In the same vein, articles on elderly persons, persons with disability and on nationality and citizenship were deleted.
Other changes made in the draft protocol were meant to address overlaps with existing protocols or declarations such as the Protocol on Education and Training, the Protocol on Health, the Maseru Declaration on HIV and AIDS, the United Nations Council Resolution 1325 on Peace building, Peace making and Peace keeping, and the Protocol on Culture, Information and Sport.
These changes point to challenges with articulating gender issues in the protocol and therefore there is need to set a clear conceptual framework of what the Protocol on Gender and Development should contain and why.
The meeting highlighted the need to have a clear understanding of the engendered dimensions of certain issues such as those of disability and elderly persons and suggested that SADC Secretariat come up with a conceptual framework on the protocol.

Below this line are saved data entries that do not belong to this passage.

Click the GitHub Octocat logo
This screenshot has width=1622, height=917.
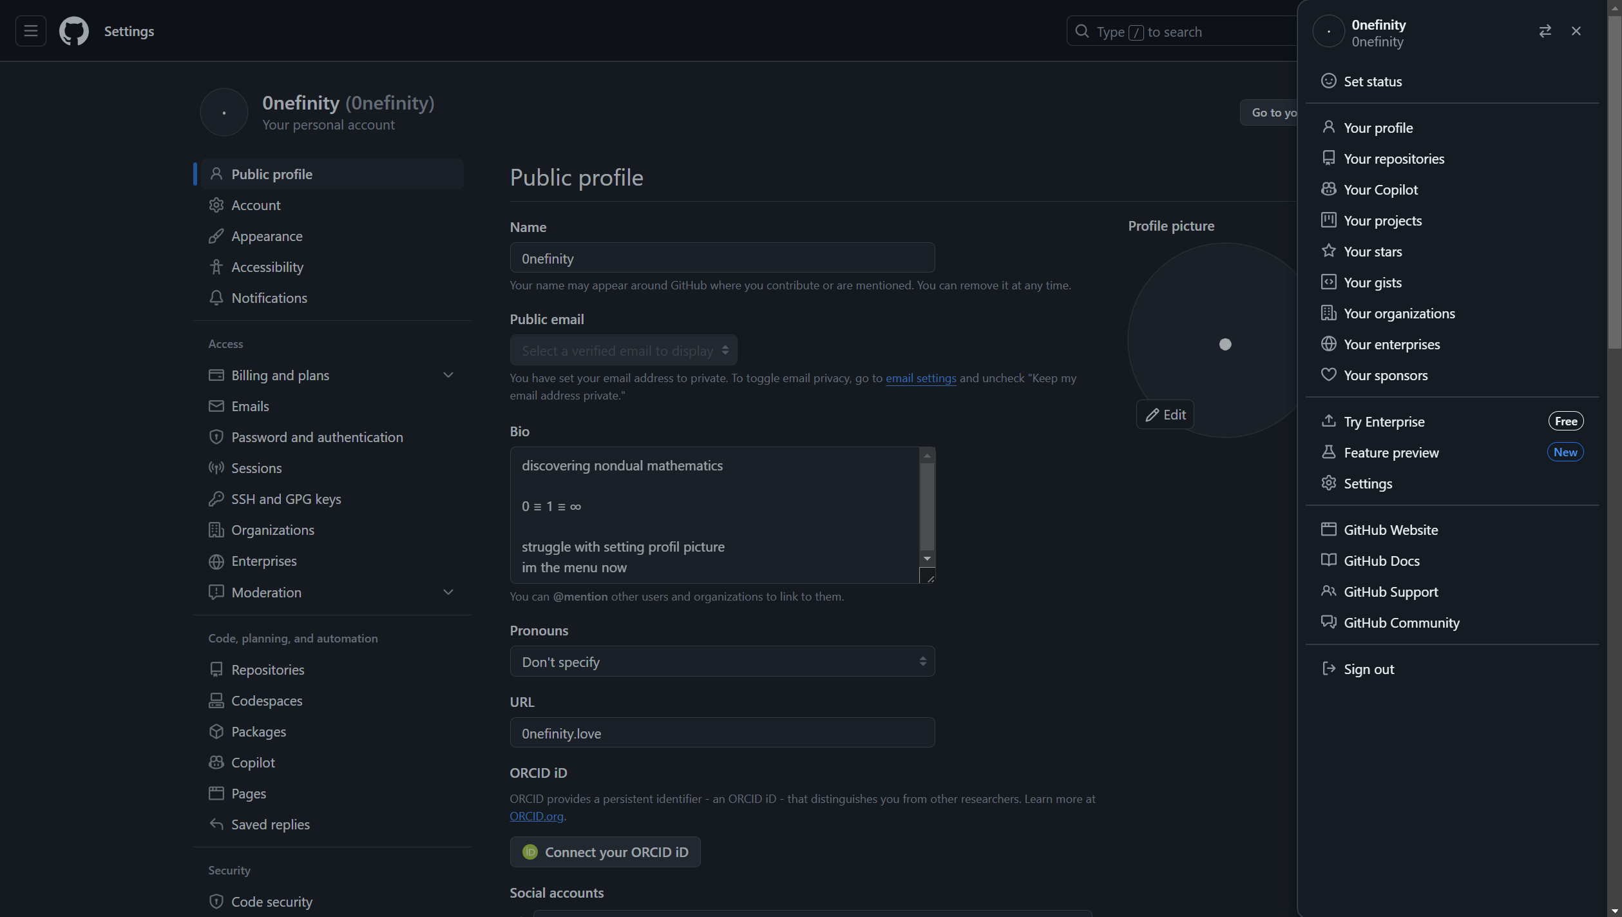74,31
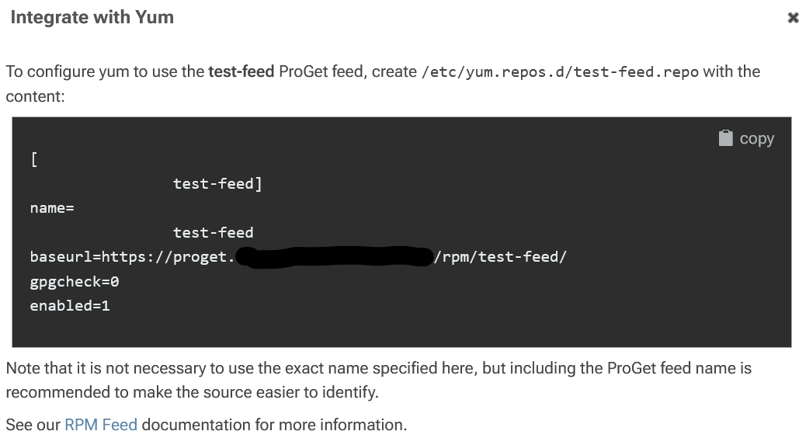This screenshot has height=438, width=799.
Task: Select the gpgcheck=0 line
Action: (74, 281)
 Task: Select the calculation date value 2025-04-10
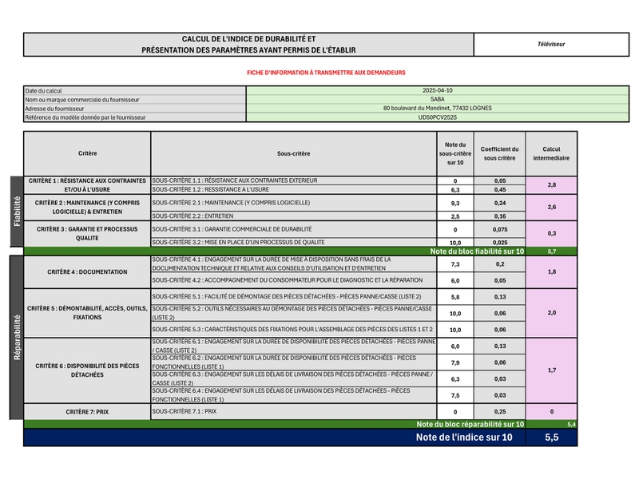point(437,91)
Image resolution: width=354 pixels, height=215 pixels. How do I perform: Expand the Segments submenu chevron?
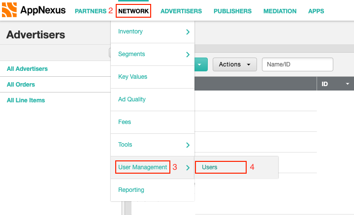coord(188,55)
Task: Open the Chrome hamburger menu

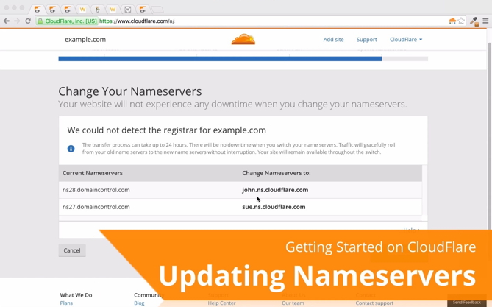Action: tap(485, 21)
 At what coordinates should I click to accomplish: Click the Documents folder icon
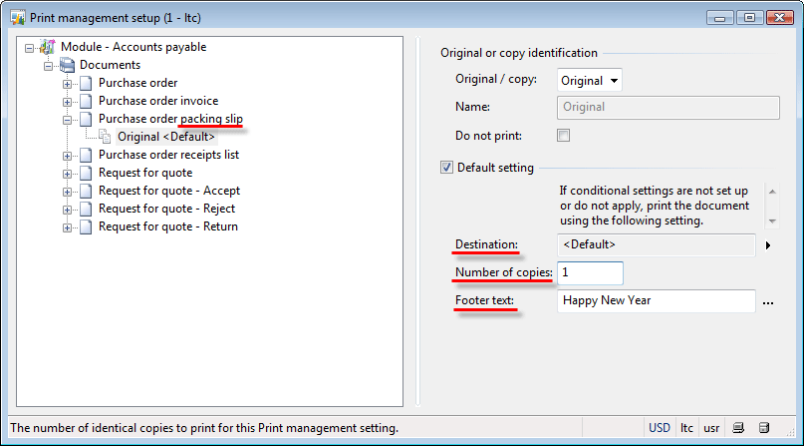click(x=67, y=65)
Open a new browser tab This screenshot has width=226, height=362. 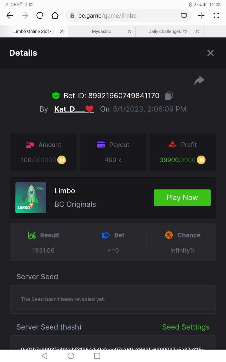point(201,16)
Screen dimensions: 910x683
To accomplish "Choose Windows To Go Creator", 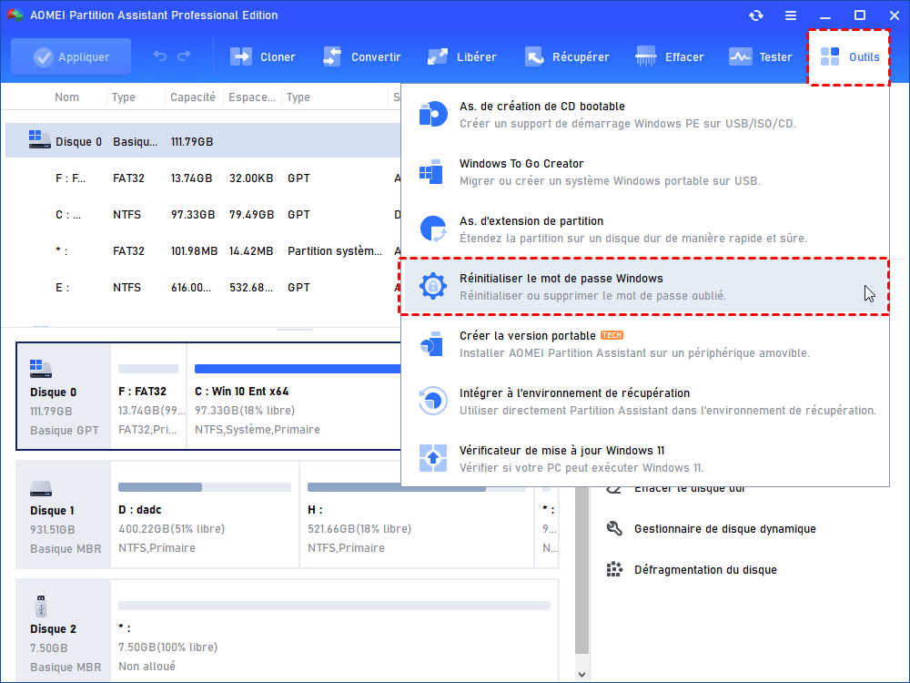I will (x=521, y=164).
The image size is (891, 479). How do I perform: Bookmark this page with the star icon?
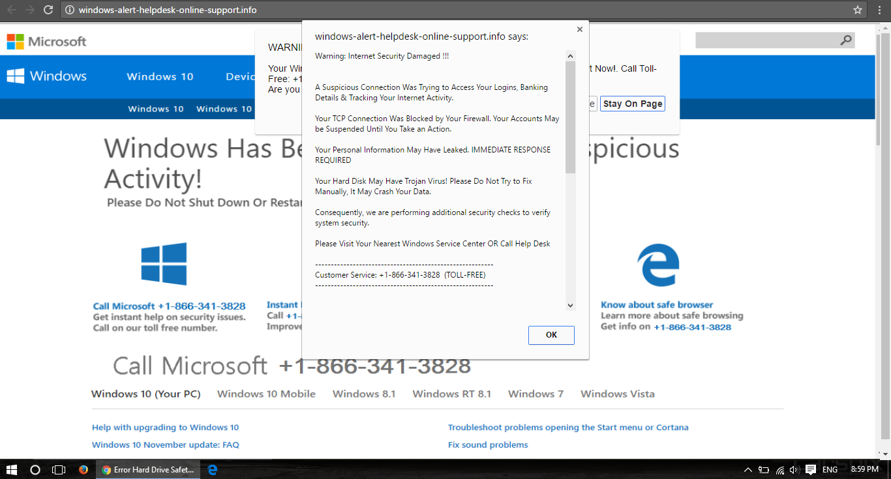858,10
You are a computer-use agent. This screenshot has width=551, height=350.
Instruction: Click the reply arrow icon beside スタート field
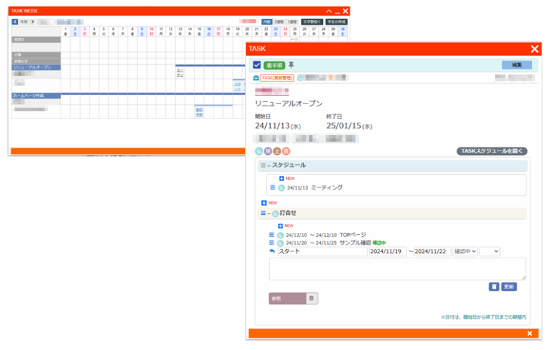pos(272,251)
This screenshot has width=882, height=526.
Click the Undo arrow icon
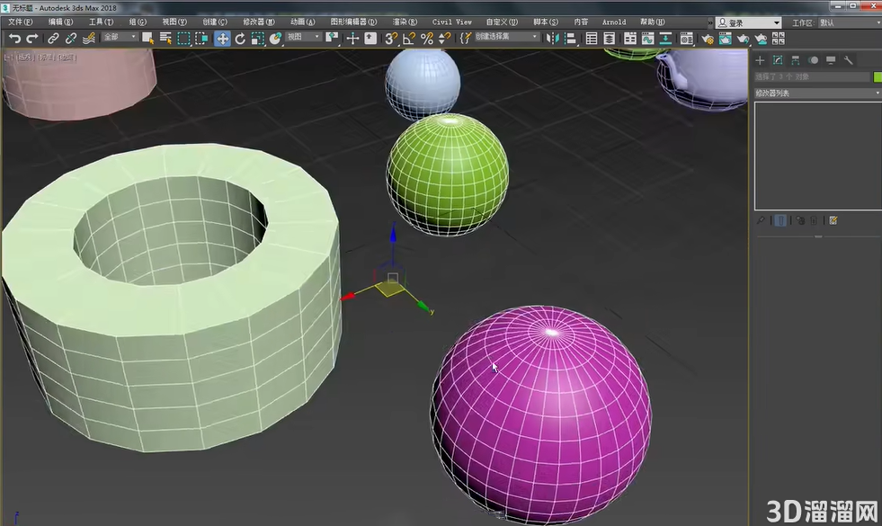click(x=14, y=39)
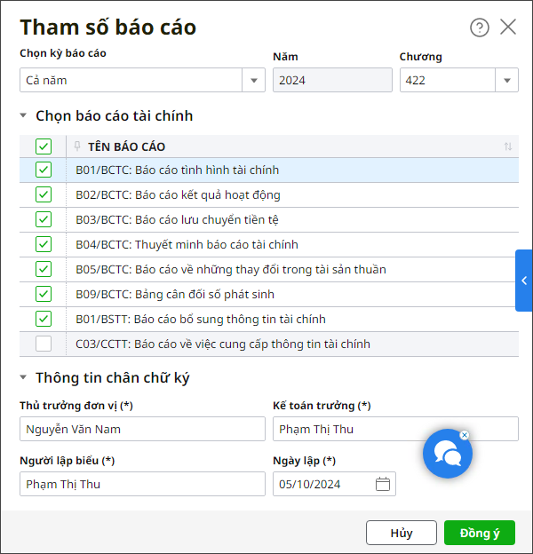
Task: Uncheck B09/BCTC Bảng cân đối số phát sinh
Action: (x=44, y=294)
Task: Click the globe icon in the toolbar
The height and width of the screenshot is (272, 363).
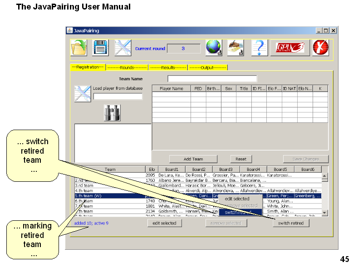Action: [213, 48]
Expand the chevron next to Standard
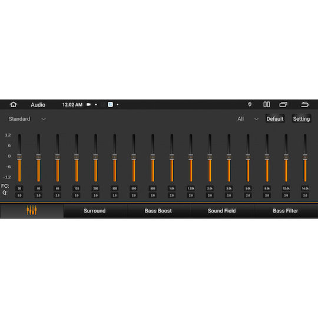318x318 pixels. coord(44,119)
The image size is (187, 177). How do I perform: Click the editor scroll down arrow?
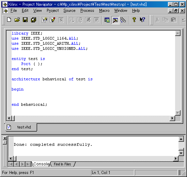[178, 113]
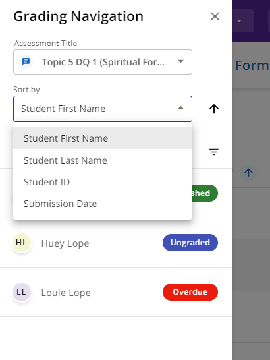
Task: Open the filter list icon
Action: pyautogui.click(x=213, y=152)
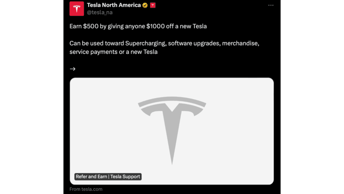This screenshot has height=194, width=344.
Task: Open the Tesla profile avatar
Action: coord(77,9)
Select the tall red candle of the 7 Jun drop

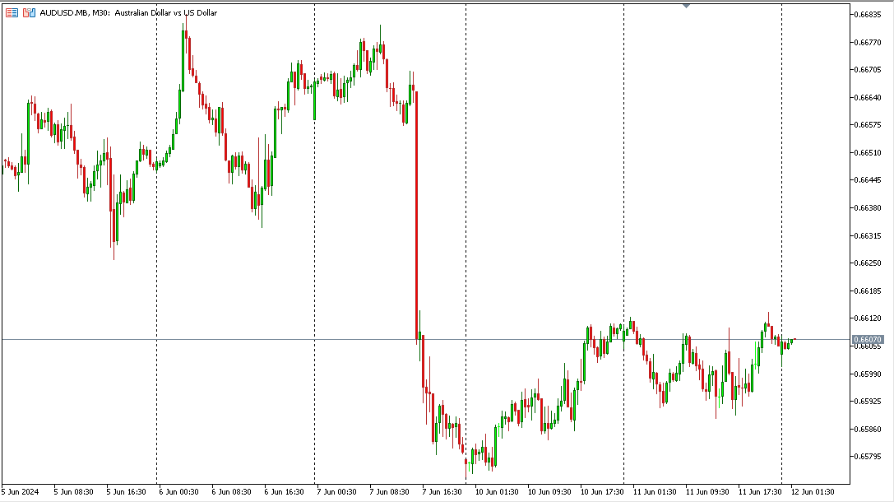(x=417, y=214)
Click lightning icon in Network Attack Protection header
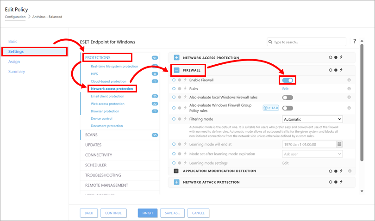The width and height of the screenshot is (375, 221). tap(341, 182)
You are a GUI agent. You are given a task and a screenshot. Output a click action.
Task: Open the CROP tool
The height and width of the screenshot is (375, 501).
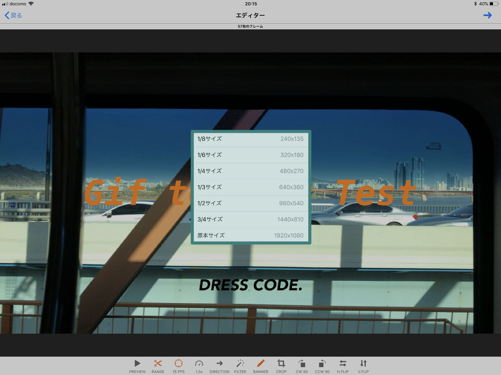tap(281, 366)
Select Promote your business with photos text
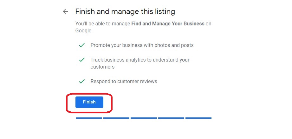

Delegates at the meeting also defined which key stakeholders need to be involved from the beginning of the process such as SADC senior officials, officials from ministries of justice, foreign affairs, finance, members of parliament, and development partners.
Involving all key stakeholders will ensure that all parties make an input into the process and that any misunderstandings on the document are removed before presentation to Summit for approval.
Senior officials agreed on the need to strategize on how best national consultations should be handled so that all stakeholders take ownership of the protocol.